Imagine you are a Christian living in the eastern part of the Roman
Empire in the eighth century, and your essential instrument of prayer is an image
of Jesus, Mary or a saint. Suddenly, the emperor bans the veneration of icons. Soldiers
strip holy images from churches, and those caught with an icon are punished. Nearly
100 years later, icons and holy images were welcomed back.
Orthodox and Eastern Catholic Christians commemorate the restoration
of holy images on the first Sunday of Lent when they were returned to the
empire in 843. The celebration is known as the Sunday of Orthodoxy, and parishioners
of Epiphany of Our Lord Byzantine Catholic Church in Annandale marked the day
by bringing icons and holy images to be blessed March 5.
Children stood in the church’s aisle during Divine Liturgy, holding
icons of Jesus, the Virgin Mary, St. George and other saints to be blessed by
Father John G. Basarab, the pastor.
In his homily, Father Basarab told the history of the
Iconoclastic Controversy that began when Emperor Leo III took the first
commandment literally, “You shall not make for yourself a carved image … ”

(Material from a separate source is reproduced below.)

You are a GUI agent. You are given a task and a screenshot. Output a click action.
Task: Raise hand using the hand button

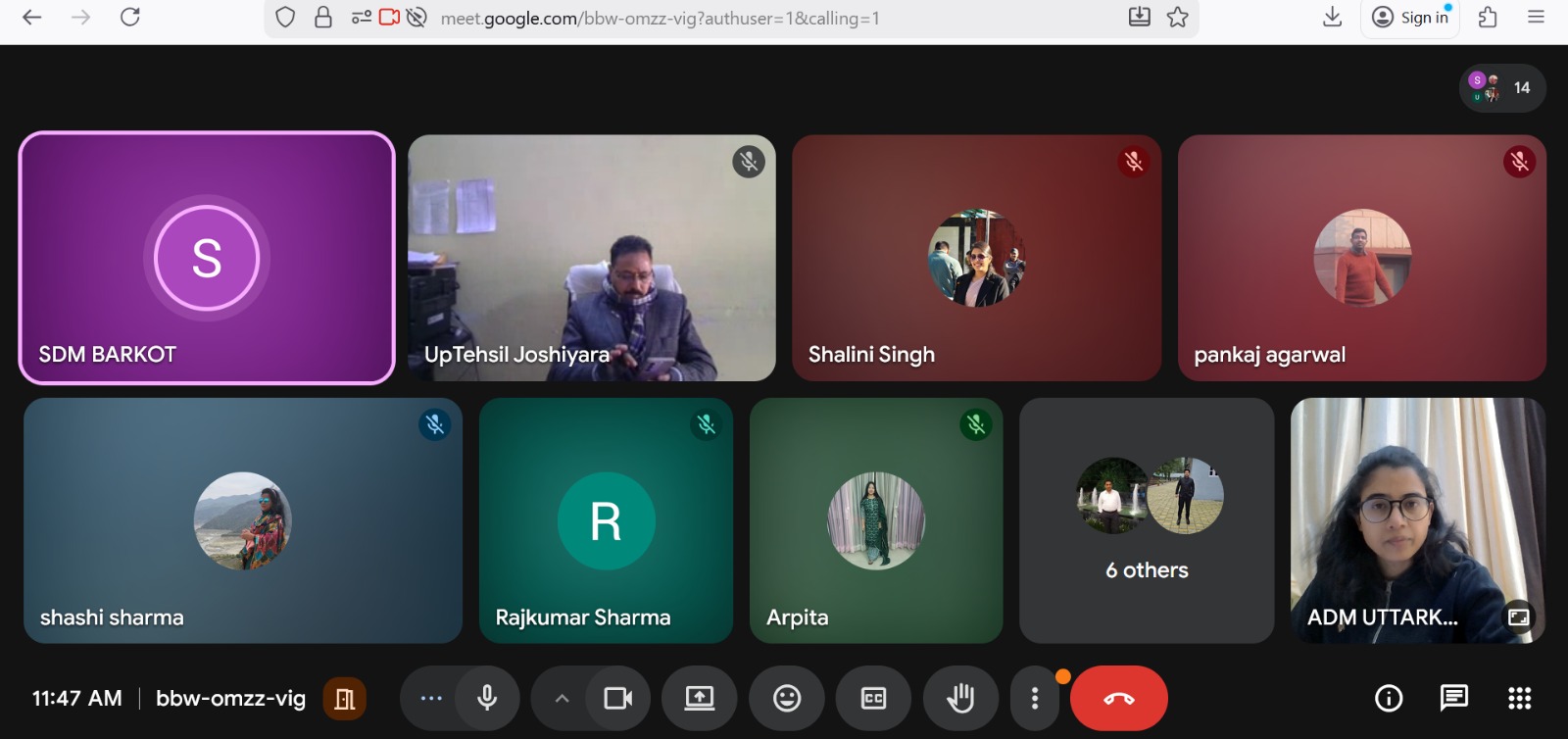tap(959, 698)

The emperor commanded his soldiers to remove and destroy icons
from all places. The debate of venerating images of Christ led to the Second
Council of Nicaea in 787.
“The first time and only time a woman called an ecumenical
council, was when Empress Irene called the Seventh Ecumenical Council,” said
The council brought a brief period of peace to those venerating
holy images, but within decades a new emperor emerged, reviving the persecution
of icons. Iconoclasm ended when a new empress reinstated the use of holy images
with solemn processions to churches in 843.
“You and I have been made in the icon (or) image of God,” he
said. “Maybe our icon has been dirtied (through sin).”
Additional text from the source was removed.